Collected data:
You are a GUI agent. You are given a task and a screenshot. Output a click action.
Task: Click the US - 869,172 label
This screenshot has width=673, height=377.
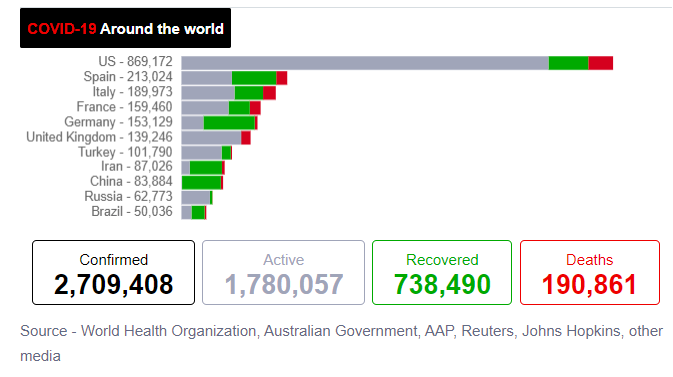(135, 61)
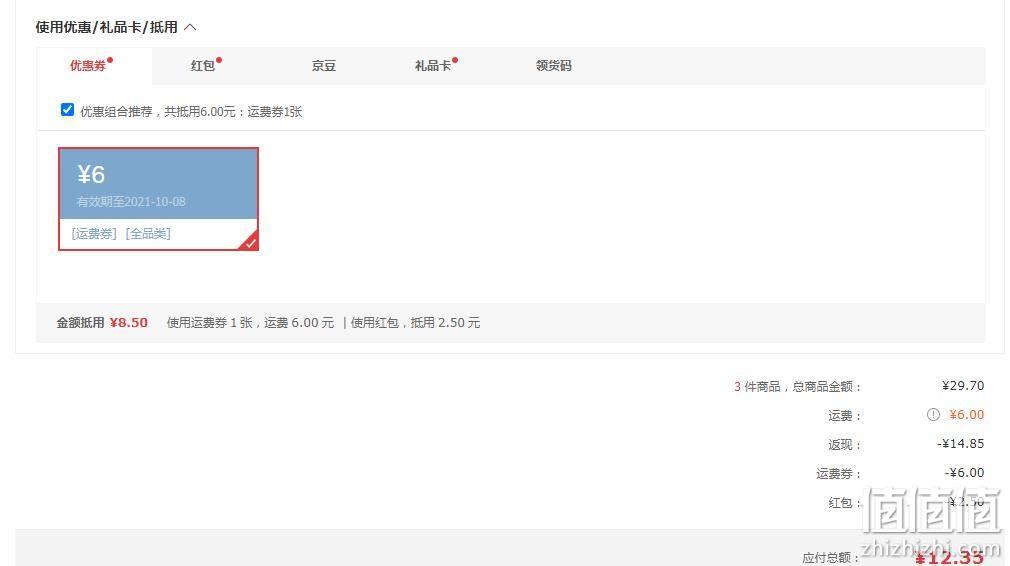Click the coupon expiry date 有效期至2021-10-08
1010x566 pixels.
(131, 202)
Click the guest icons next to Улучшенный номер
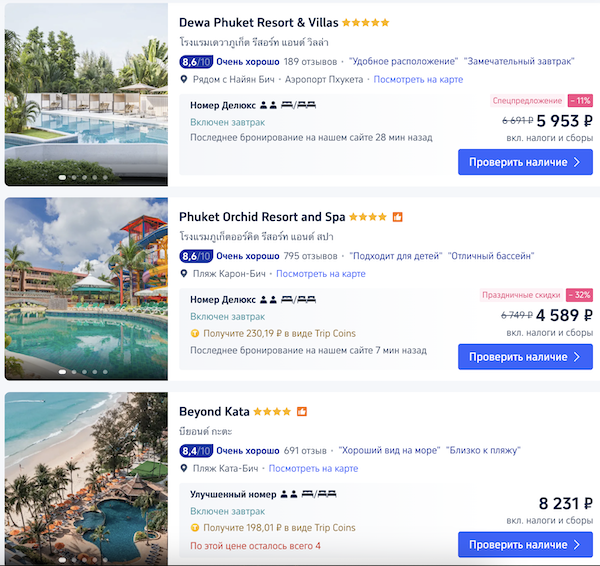The image size is (600, 566). (x=290, y=494)
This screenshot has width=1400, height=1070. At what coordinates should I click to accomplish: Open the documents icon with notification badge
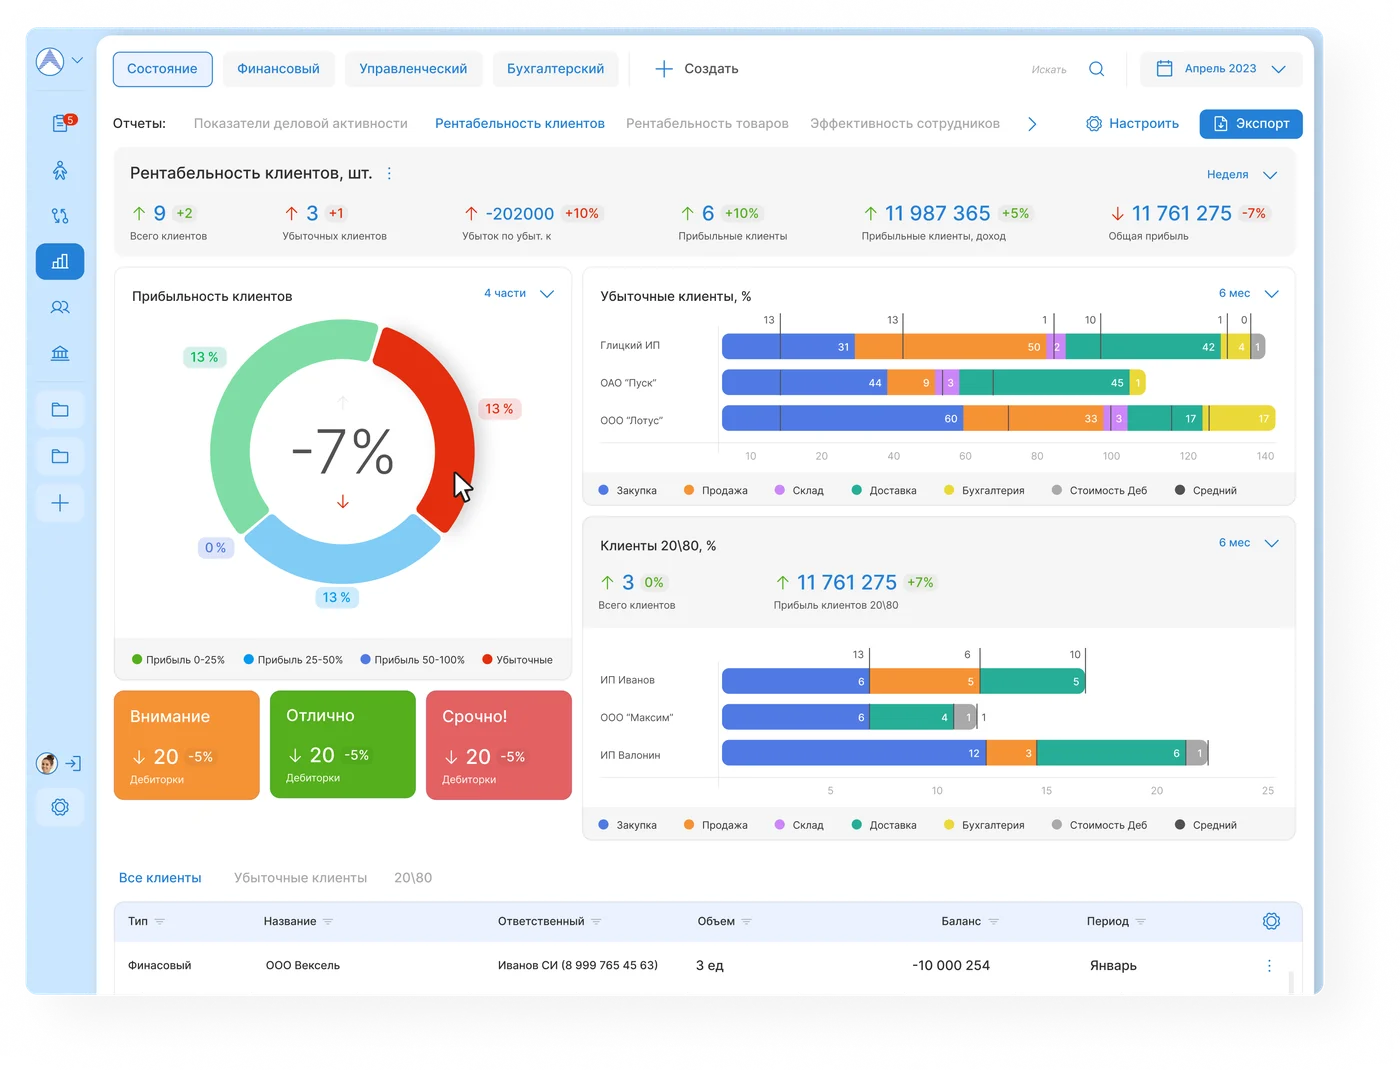(61, 123)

What you should do: Keep the pictures out and write out the records exactly.

Response:
You are a GUI agent. You are given a task and a screenshot. Output a click action.
Task: Click the US - 869,172 label
This screenshot has width=673, height=377.
(135, 61)
Click the coupon expiry date 有效期至2021-10-08
1010x566 pixels.
(131, 202)
Click the guest icons next to Улучшенный номер
The image size is (600, 566). (x=290, y=494)
This screenshot has width=1400, height=1070. At what coordinates should I click to accomplish: Open the documents icon with notification badge
(61, 123)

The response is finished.